▶ Exercise instructions:
Reproduce each entry below exactly, without omitting any.

▶ Material shown:
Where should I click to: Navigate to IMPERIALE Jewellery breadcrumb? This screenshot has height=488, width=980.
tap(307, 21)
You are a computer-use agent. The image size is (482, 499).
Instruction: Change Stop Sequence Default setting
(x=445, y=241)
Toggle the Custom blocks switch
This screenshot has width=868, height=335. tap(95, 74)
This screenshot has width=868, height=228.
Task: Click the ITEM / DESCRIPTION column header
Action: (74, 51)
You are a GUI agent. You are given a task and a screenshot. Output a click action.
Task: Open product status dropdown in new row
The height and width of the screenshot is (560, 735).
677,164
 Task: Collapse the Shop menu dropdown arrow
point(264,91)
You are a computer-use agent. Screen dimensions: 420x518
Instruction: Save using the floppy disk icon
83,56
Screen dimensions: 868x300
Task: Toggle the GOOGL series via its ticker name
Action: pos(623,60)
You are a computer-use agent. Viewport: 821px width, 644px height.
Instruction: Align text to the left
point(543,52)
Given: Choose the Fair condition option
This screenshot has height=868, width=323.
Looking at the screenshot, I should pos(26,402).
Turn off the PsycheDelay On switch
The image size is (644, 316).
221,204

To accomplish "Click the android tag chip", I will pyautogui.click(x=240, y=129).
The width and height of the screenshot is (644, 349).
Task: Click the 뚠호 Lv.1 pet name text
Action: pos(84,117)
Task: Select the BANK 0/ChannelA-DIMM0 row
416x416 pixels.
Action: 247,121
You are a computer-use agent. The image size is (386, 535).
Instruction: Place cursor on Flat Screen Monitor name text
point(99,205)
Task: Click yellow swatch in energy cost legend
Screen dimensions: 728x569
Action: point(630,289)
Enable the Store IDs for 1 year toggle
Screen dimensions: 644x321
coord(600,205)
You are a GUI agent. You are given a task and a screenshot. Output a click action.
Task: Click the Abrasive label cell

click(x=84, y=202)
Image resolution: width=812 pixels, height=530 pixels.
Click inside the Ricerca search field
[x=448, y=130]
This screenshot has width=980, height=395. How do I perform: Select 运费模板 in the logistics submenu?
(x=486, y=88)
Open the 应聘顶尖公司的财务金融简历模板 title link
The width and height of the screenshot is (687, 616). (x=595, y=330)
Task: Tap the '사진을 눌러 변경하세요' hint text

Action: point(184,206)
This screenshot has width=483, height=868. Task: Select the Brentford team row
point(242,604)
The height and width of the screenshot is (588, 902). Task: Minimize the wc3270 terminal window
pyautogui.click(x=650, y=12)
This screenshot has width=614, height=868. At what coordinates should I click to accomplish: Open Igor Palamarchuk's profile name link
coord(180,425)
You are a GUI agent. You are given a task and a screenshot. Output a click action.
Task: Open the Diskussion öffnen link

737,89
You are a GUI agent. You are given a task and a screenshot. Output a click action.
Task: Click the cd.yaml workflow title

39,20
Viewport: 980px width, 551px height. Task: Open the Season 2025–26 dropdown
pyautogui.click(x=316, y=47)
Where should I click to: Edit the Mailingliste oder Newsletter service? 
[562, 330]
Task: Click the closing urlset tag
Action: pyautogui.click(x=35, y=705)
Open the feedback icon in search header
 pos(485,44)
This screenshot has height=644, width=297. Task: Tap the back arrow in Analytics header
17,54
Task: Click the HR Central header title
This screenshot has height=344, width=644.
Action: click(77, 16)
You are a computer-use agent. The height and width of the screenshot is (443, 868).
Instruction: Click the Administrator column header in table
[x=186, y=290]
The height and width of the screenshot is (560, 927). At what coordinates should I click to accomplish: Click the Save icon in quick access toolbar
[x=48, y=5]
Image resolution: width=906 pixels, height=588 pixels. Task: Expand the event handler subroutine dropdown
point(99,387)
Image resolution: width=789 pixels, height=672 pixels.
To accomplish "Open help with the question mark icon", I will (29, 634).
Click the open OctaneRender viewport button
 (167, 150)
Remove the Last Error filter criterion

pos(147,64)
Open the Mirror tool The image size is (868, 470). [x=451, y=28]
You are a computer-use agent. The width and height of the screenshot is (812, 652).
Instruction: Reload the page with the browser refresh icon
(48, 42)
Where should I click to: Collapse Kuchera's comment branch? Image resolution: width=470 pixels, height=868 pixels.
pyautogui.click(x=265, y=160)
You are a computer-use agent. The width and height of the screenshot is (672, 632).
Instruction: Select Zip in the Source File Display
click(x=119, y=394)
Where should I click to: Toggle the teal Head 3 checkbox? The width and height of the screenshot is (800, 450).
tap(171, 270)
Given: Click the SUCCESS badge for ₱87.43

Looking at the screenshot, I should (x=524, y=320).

▶ Solution for this problem:
Where should I click to: Navigate to IMPERIALE Jewellery breadcrumb? This screenshot has height=488, width=980.
tap(307, 21)
You are a computer-use agent. The image size is (482, 499).
Instruction: Change Stop Sequence Default setting
(x=445, y=241)
Toggle the Custom blocks switch
This screenshot has width=868, height=335. tap(95, 74)
This screenshot has width=868, height=228.
Task: Click the ITEM / DESCRIPTION column header
Action: (74, 51)
You are a GUI agent. You are given a task and a screenshot. Output a click action.
Task: Open product status dropdown in new row
The height and width of the screenshot is (560, 735).
677,164
 Task: Collapse the Shop menu dropdown arrow
point(264,91)
You are a computer-use agent. Screen dimensions: 420x518
Instruction: Save using the floppy disk icon
83,56
Screen dimensions: 868x300
Task: Toggle the GOOGL series via its ticker name
Action: pos(623,60)
You are a computer-use agent. Viewport: 821px width, 644px height.
Instruction: Align text to the left
point(543,52)
Given: Choose the Fair condition option
This screenshot has height=868, width=323.
Looking at the screenshot, I should pos(26,402).
Turn off the PsycheDelay On switch
The image size is (644, 316).
221,204

To accomplish "Click the android tag chip", I will pyautogui.click(x=240, y=129).
The width and height of the screenshot is (644, 349).
Task: Click the 뚠호 Lv.1 pet name text
Action: pos(84,117)
Task: Select the BANK 0/ChannelA-DIMM0 row
416x416 pixels.
Action: 247,121
You are a computer-use agent. The image size is (386, 535).
Instruction: Place cursor on Flat Screen Monitor name text
point(99,205)
Task: Click yellow swatch in energy cost legend
Screen dimensions: 728x569
Action: point(630,289)
Enable the Store IDs for 1 year toggle
Screen dimensions: 644x321
coord(600,205)
You are a GUI agent. You are given a task and a screenshot. Output a click action.
Task: Click the Abrasive label cell

click(x=84, y=202)
Image resolution: width=812 pixels, height=530 pixels.
Click inside the Ricerca search field
[x=448, y=130]
This screenshot has width=980, height=395. How do I perform: Select 运费模板 in the logistics submenu?
(x=486, y=88)
Open the 应聘顶尖公司的财务金融简历模板 title link
The width and height of the screenshot is (687, 616). (x=595, y=330)
Task: Tap the '사진을 눌러 변경하세요' hint text

Action: point(184,206)
This screenshot has width=483, height=868. Task: Select the Brentford team row
point(242,604)
The height and width of the screenshot is (588, 902). Task: Minimize the wc3270 terminal window
pyautogui.click(x=650, y=12)
This screenshot has width=614, height=868. At what coordinates should I click to accomplish: Open Igor Palamarchuk's profile name link
coord(180,425)
You are a GUI agent. You are given a task and a screenshot. Output a click action.
Task: Open the Diskussion öffnen link

737,89
You are a GUI agent. You are given a task and a screenshot. Output a click action.
Task: Click the cd.yaml workflow title

39,20
Viewport: 980px width, 551px height. Task: Open the Season 2025–26 dropdown
pyautogui.click(x=316, y=47)
Where should I click to: Edit the Mailingliste oder Newsletter service? 
[562, 330]
Task: Click the closing urlset tag
Action: pyautogui.click(x=35, y=705)
Open the feedback icon in search header
 pos(485,44)
This screenshot has height=644, width=297. Task: Tap the back arrow in Analytics header
17,54
Task: Click the HR Central header title
This screenshot has height=344, width=644.
Action: click(77, 16)
You are a computer-use agent. The height and width of the screenshot is (443, 868).
Instruction: Click the Administrator column header in table
[x=186, y=290]
The height and width of the screenshot is (560, 927). At what coordinates should I click to accomplish: Click the Save icon in quick access toolbar
[x=48, y=5]
Image resolution: width=906 pixels, height=588 pixels. Task: Expand the event handler subroutine dropdown
point(99,387)
Image resolution: width=789 pixels, height=672 pixels.
To accomplish "Open help with the question mark icon", I will (29, 634).
Click the open OctaneRender viewport button
 (167, 150)
Remove the Last Error filter criterion

pos(147,64)
Open the Mirror tool The image size is (868, 470). [x=451, y=28]
You are a computer-use agent. The width and height of the screenshot is (812, 652).
Instruction: Reload the page with the browser refresh icon
(48, 42)
Where should I click to: Collapse Kuchera's comment branch? Image resolution: width=470 pixels, height=868 pixels.
pyautogui.click(x=265, y=160)
You are a computer-use agent. The width and height of the screenshot is (672, 632).
Instruction: Select Zip in the Source File Display
click(x=119, y=394)
Where should I click to: Toggle the teal Head 3 checkbox? The width and height of the screenshot is (800, 450).
tap(171, 270)
Given: Click the SUCCESS badge for ₱87.43

Looking at the screenshot, I should (x=524, y=320).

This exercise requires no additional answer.